● Task requirements
In the entries that follow, find the line containing "Screen dimensions: 588x391" and the line containing "the TE Tester", then retype exactly the lines from the first through the second, pictures excluded.

____ Raw data

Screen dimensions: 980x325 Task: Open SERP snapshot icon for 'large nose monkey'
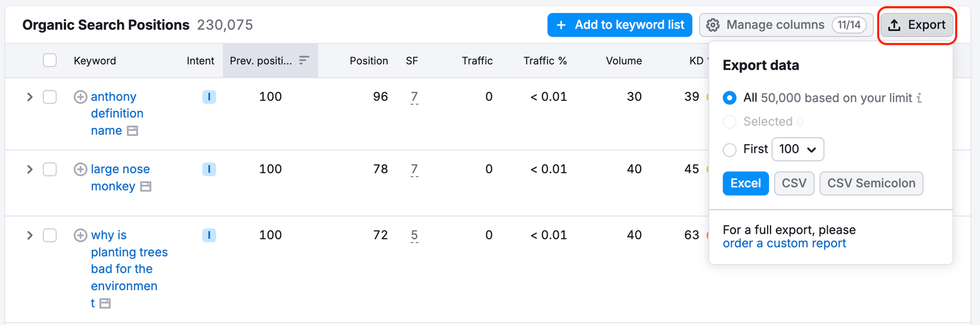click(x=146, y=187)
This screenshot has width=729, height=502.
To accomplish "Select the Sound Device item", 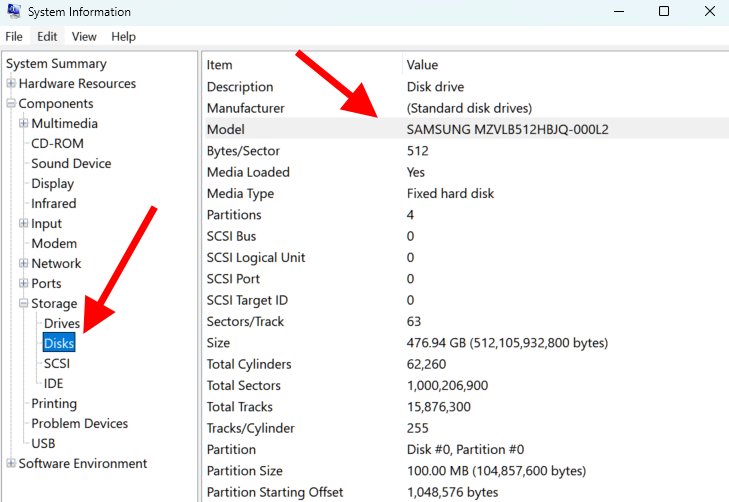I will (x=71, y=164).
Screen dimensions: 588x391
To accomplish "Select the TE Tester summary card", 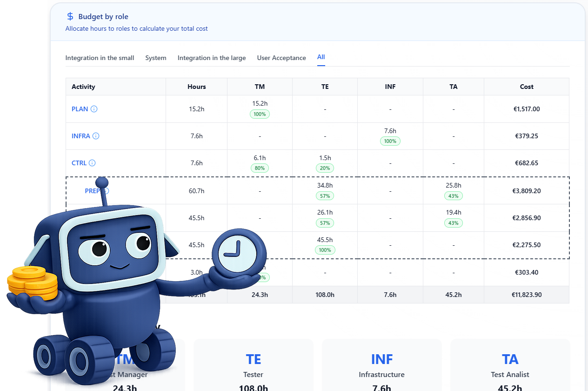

________
____ Raw data

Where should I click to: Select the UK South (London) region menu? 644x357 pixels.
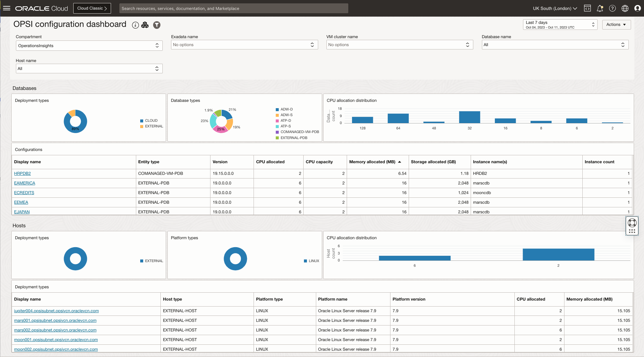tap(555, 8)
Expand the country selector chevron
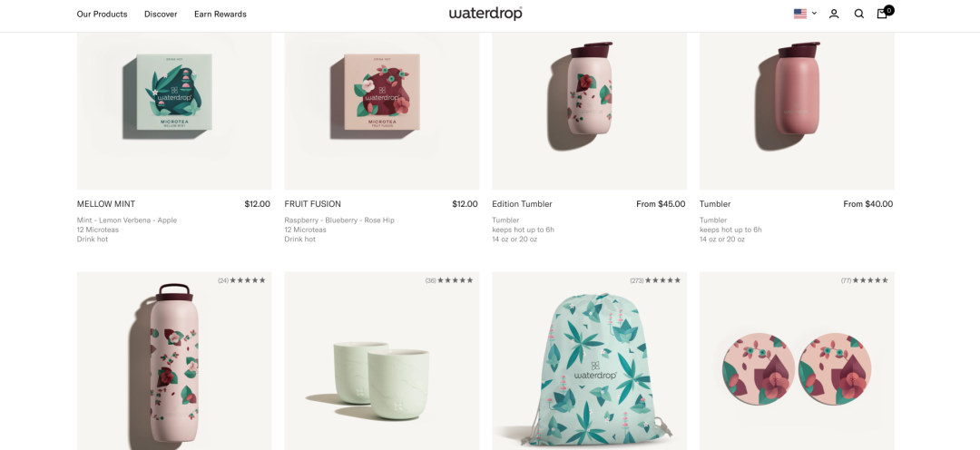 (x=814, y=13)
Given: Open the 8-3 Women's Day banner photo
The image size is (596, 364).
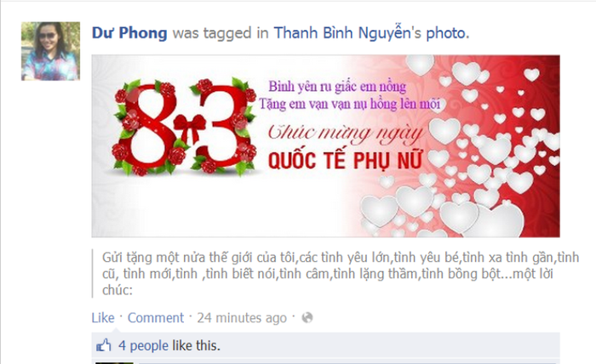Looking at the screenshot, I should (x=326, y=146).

________

● Task answer
Screen dimensions: 588x391
To accomplish "Select the TE Tester summary card", 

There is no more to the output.